Over 2,000 years ago, Celts lived in Central and Northwestern Europe and celebrated their own type of Halloween, called “Samhain” (meaning Summer’s End). Celts were pagans, people who believed in many gods. They believed that they could communicate with good and evil spirits. The Celts celebrated November 1st as the new year. The night before was remembered as the end of summer, the end of harvest, and the end of the season where there were more hours of sunshine than dark. Samhain was the night when Celts believed the ghosts of the dead returned to earth, damaging farms, causing trouble and communicating with humans.
To honor the ghosts, Celts built huge bonfires, burned portions of their crops, and offered animal sacrifices. The Romans reported the Celts offered humans as sacrifices. The Druids were Celtic priests, in charge of the ceremonies. On the night of Samhain, Druids believed they could communicate with the dead, and told the fortunes of others. After the ceremony was finished, the Celts took fire from the bonfire and lit their hearth fires, believing their home would now be protected from evil spirits.
At about the time of Christ, Romans conquered the Celts of Central Europe and much of Northwestern Europe. Also pagan, Romans celebrated the end of summer with a fall festival geared towards worshipping gods. The Roman Goddess of the harvest was Pomona, and her day was celebrated on November 1st. Pomona was also the goddess of love and fertility. It is believed that on November 1st, single Romans over a certain age were compelled to “marry” someone for a year.
In A.D. 313, Roman Emperor Constantine legalized Christianity, and in 380, Emperor Theodosius I declared Catholic Christianity the official religion of the Roman Empire. Christian leaders decided that instead of banning the celebration of Pomona and Samhain, they would assimilate some of the pagan rites into Christian ones. The day of Pomona became the day to remember and pray for the dead (All Souls Day), and the next day was the day to remember and pray to the Saints (All Saints Day). In England, All Saints Day was referred to as All Hallow’s Day, and the day before, as All Hallow’s Eve (which became Halloween).
On October 31st, 1517, Martin Luther began the Reformation by reportedly nailing a text of 95 points against the Christian Church on the door of All Saint’s Church in Wittenburg. Luther did not agree with the Church how someone became a saint. He thought someone became a saint through the grace of God alone, but the Catholic Christian Church taught that it was also through the actions of man. The Christian Church in Europe then split into the Catholic and Protestant religions.
In some countries of Europe, the celebration of Halloween was seen as Catholic and was outlawed. However, in Protestant England, the English celebrated their victory over Guy Fawkes. Guy Fawkes was a Catholic who tried to blow up the Protestant-sympathetic Parliament in 1605. He was caught and executed. On Guy Fawkes Day (November 5th) every year, the Protestant English would reenact Fawkes’ punishment by parading a scarecrow, the Pope in effigy, and other unpopular political figures, through the streets. Boys would dress up in costume and beg for coal to burn the scarecrows. Then, the scarecrows would be set on fire. Also, boys would play tricks on their neighbors.
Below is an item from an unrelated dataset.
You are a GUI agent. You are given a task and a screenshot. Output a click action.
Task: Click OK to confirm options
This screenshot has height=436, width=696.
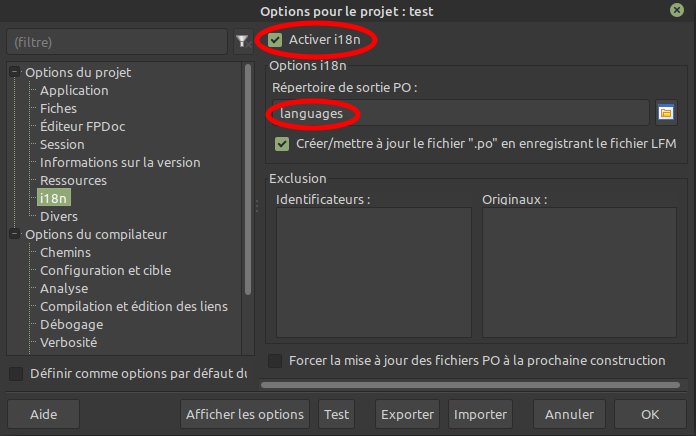pos(650,414)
In America, Halloween evolved over the last four hundred years and is still evolving. Originally, Halloween was outlawed in many Puritan colonies, but in these colonies many celebrated Guy Fawkes Day and became fascinated with witchcraft and evil spirits. In colonies with religious freedom, Catholics celebrated All Souls Day and All Saints Day. The American Revolution brought forth a huge wave of religious toleration and civic participation, and Halloween started to evolve more into a community event instead of a religious one. Over the 18th and 19th centuries, Halloween became a time for parties, games for children, and matchmaking. In the 1900s, American magazines promoted how to throw the best Halloween parties and large candy manufacturers promoted the idea of giving out candy to those who want to play tricks. As America became modernized and mass media reached all households, it appears that the current Halloween custom was strongly endorsed by candy makers as a way to make more money. Most recently, department stores create and promote Halloween decorations and Americans spend great amounts of time, energy, and resources decorating their homes.
- What was the Celtic celebration of Samhain?
- What was the Roman celebration of Pomona?
- How did the early Christian church make the pagan celebration into a Christian one?
- What was Martin Luther’s protest against the Christian Church’s idea of how someone became a saint?
- About when in American history did the celebration of Halloween become more a community one and less of a religious one?